Technically Chana market is under short covering as market has witnessed drop in open interest by 5.27% to settled at 102550 while prices up 35 rupees.

Now NCDEX Chana is getting support at 4956 and below same could see a test of 4900 levels, and resistance is now likely to be seen at 5060, a move above could see prices testing 5108.

Chana yesterday settled up by 0.7% at 5013 as pulses crops in Maharashtra may be affected as these are grown mainly in Marathwada and Vidarbha regions where the monsoon rainfall so far was 59% and 11% above LPA, respectively.

The north parts of Karnataka, where pulses are grown, have received 71% above normal rains this season until July 24. Waterlogged field for a long time might cut yield, as pulses don’t need continuous rains.

Area under pulses continues to remain low in the current kharif season, raising the spectre of the government resorting to trade-restrictive measures like imposition of stock holding again in November-December to check of prices of these eatables.

The Centre reduced the import duty on masur dal to zero and also halved the Agriculture Infrastructure Development Cess on the lentil to 10 per cent, in a bid to boost domestic supply and check rising prices.

Support seen earlier in the day A rise in prices of pulses had forced the government to put stock limits on July 2, a step not in conformity with the free-trade concept embraced by it as it diluted the Essential Commodities Act in June 2020.

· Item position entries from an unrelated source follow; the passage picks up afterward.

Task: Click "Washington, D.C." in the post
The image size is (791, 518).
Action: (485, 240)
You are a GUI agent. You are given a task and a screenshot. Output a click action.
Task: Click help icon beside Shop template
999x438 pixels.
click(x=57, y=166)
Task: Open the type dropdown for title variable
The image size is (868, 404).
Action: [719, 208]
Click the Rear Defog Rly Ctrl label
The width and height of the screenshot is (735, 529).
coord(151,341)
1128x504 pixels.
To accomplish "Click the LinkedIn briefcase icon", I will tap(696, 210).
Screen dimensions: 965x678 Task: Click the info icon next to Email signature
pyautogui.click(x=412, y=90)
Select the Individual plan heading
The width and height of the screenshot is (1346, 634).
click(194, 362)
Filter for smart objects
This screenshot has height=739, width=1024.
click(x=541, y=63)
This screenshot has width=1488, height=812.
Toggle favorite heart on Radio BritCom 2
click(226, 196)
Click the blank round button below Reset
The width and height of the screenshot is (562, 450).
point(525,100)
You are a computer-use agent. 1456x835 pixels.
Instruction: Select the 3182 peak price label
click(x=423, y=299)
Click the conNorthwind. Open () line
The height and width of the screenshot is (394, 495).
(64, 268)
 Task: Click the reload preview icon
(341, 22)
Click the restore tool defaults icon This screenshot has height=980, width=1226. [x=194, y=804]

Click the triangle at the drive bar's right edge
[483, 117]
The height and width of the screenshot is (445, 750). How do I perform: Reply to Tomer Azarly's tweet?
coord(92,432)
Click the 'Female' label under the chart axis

Last week, it eased the restrictions a bit due to traders’ protest. In Delhi spot market, chana dropped by 35.55 Rupees to end at 4889.45 Rupees per 100 kgs.

Trading Ideas:
–Chana trading range for the day is 4900-5108.
–Chana prices gained as pulses crops in Maharashtra may be affected
–The Centre reduced the import duty on masur dal to zero
–The north parts of Karnataka, where pulses are grown, have received 71% above normal rains this season until July 24.